Today’s Solutions: April 25, 2024

From The Intelligent Optimist Magazine
Winter 2017

Sharing the peace in our hearts. 

By Arun Gandhi

The salt march

On March 12, 1930, Mohandas Gandhi, then 61, left his ashram with a group of 78 volunteers and set out for the sea. His destination was the village of Dandi, 241 miles to the south. After he arrived at the beach, 24 days later, Gandhi and his volunteers proceeded to make salt, the production of which was controlled by the British colonial rulers. The Salt March started India’s independence movement.

Photograph: Dinodia Photos / Alamy Stock Photo

The concept of “Love thy neighbor” is in every religious scripture. But the problem with religion today is that it is not being practiced. We practice the rituals instead of practicing the essence of a religion. My grandfather was very concerned about that. He said that a friendly study of all the scriptures is the sacred duty of every individual. He emphasized the word friendly because he said critical studies have been made a dime a dozen. He was a Hindu but he read the Old Testament and the New Testament, the Quran and the Buddhist scriptures. He found that none of them had the whole truth but that each one had a fraction of the truth. But most people hang on to their religion thinking that it is the whole truth.

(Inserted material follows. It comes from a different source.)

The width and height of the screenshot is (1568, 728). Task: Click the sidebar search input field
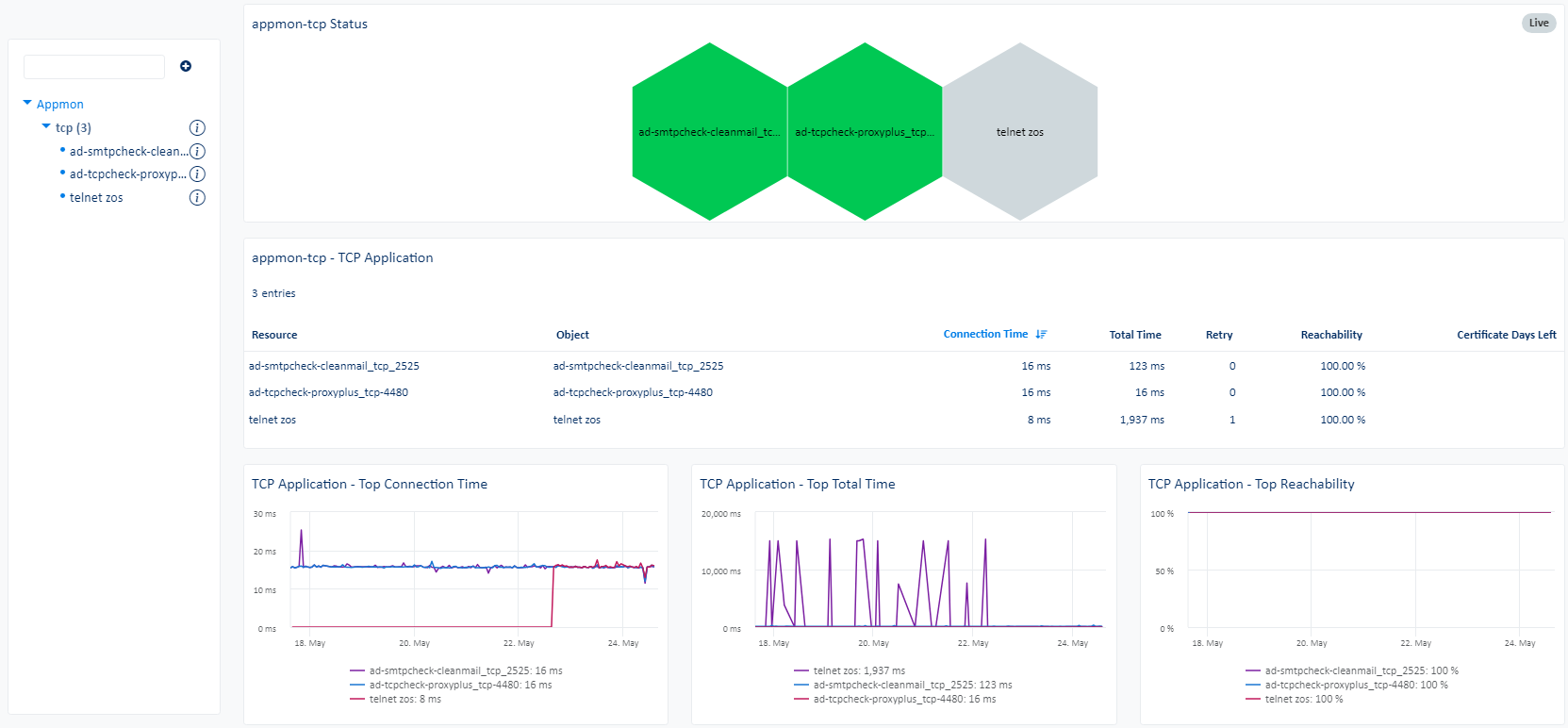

My grandfather realized that the only way we can come to understand all the religions is if we have a dialogue and talk not only about what are the good things in our religion but also about the bad things and about what we do to change those bad things into good things. He practiced his interfaith. I grew up in an interfaith family. Every morning and evening my grandfather’s prayers included hymns from every major religion of the world. We would sit in a neutral place without any religious symbols–except for a little candle—and we would sing all the hymns from all the religions of the world. That’s why I feel comfortable in a church, in a Hindu temple, in a mosque, or in a synagogue. I don’t see any divisions because, again as my grandfather said, religion is like climbing a mountain: We are all going up to the same peak so why should it matter which side of the mountain we choose to climb up.

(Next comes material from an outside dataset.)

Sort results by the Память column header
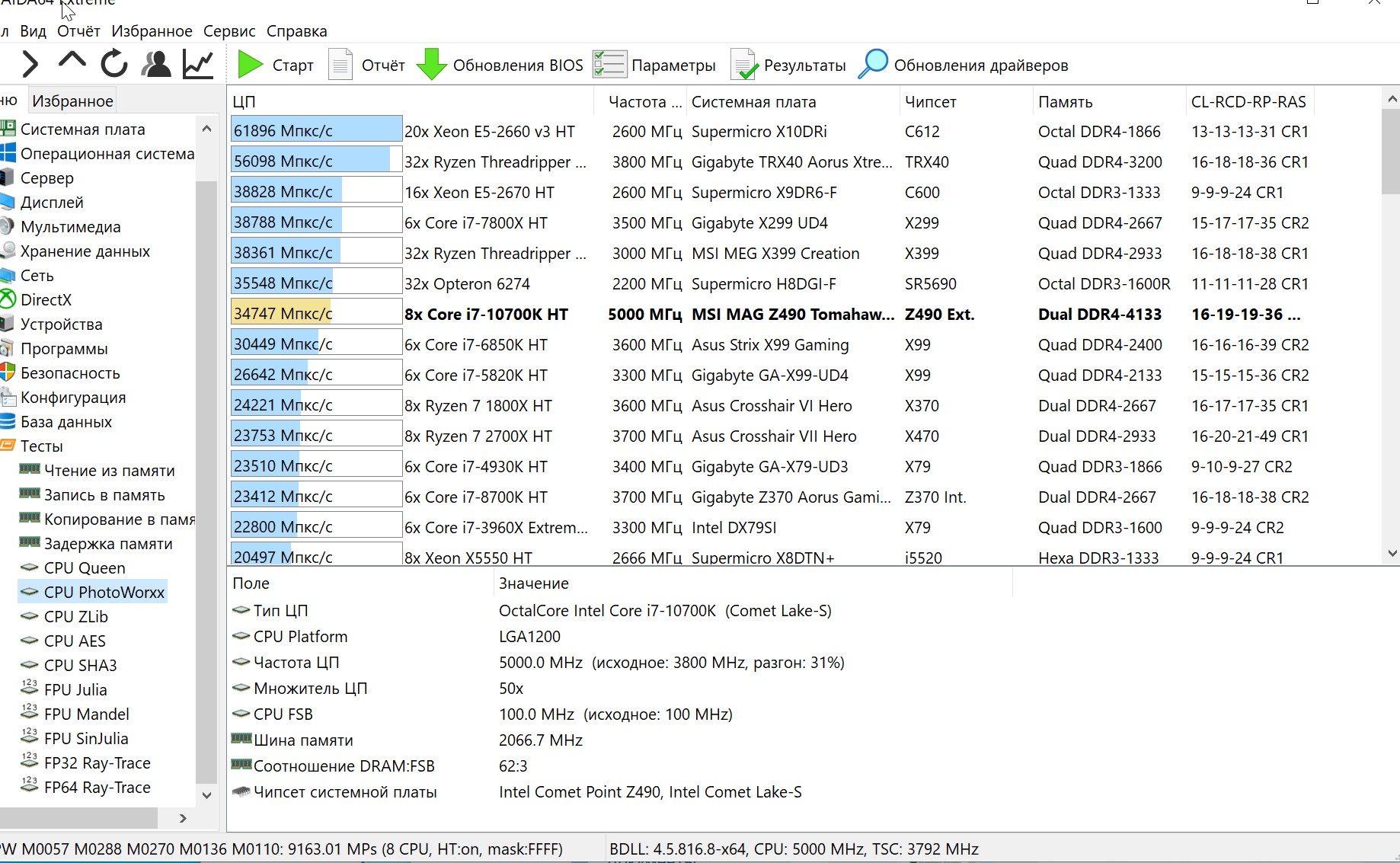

He also said that we need to change and reform religions when they talk about sinners and good people. When we begin to judge and divide people in this way, we are creating conflicts. My grandfather during all his religious and political struggles, refused to look at anybody as an enemy. He said: “I don’t have any enemies, I have friends who are misguided and I want to change them.” His focus on nonviolence was about changing and transforming the person.

I lived with my grandfather from when I was 12. I coming home from school one day and I had a little pencil about three inches long and I decided it was too small for me to use and I threw it away. I was sure my grandfather would give me a new one. But when I asked him, instead of giving me one, he subjected me to a lot of questions. He wanted to know how the pencil became small and why and where did I throw it away. I couldn’t understand why he was making such a fuss over a little pencil and until he told me to go out and look for it. “You must be joking”, I said, “you don’t expect me to look for a little pencil in the dark”. He said: “Yes, I do. Here is the flashlight.”

I must have spent about two hours searching for that pencil and when I finally found it, I brought it to him.

“I want to you to sit here and learn two very important lessons”, he said.

“The first lesson is that even in the making of a simple thing like a pencil we use a lot of the world’s natural resources and when we throw them away, we are throwing away the world’s natural resources and that is violence against nature. And the second lesson is that because in an affluent society we can afford to buy all these things in bulk, we over-consume the resources of the world and because we over-consume them, we are depriving people elsewhere of these resources and they have to live in poverty and that is violence against humanity.

That was the first time I realized that all of these things that we do everyday consciously and unconsciously, things that we over-consume and throw away and destroy and waste and all of these things that we do are part of violence, it is an act of violence, either against nature or against human beings there. He made me draw a genealogical tree of violence—just as we do a family tree—with violence as the grandparent and physical violence and passive violence as the two branches. And every day before I went to bed, I had to analyze and examine everything that happened to me and in my life during the day and I had to put the events in their appropriate places on the tree.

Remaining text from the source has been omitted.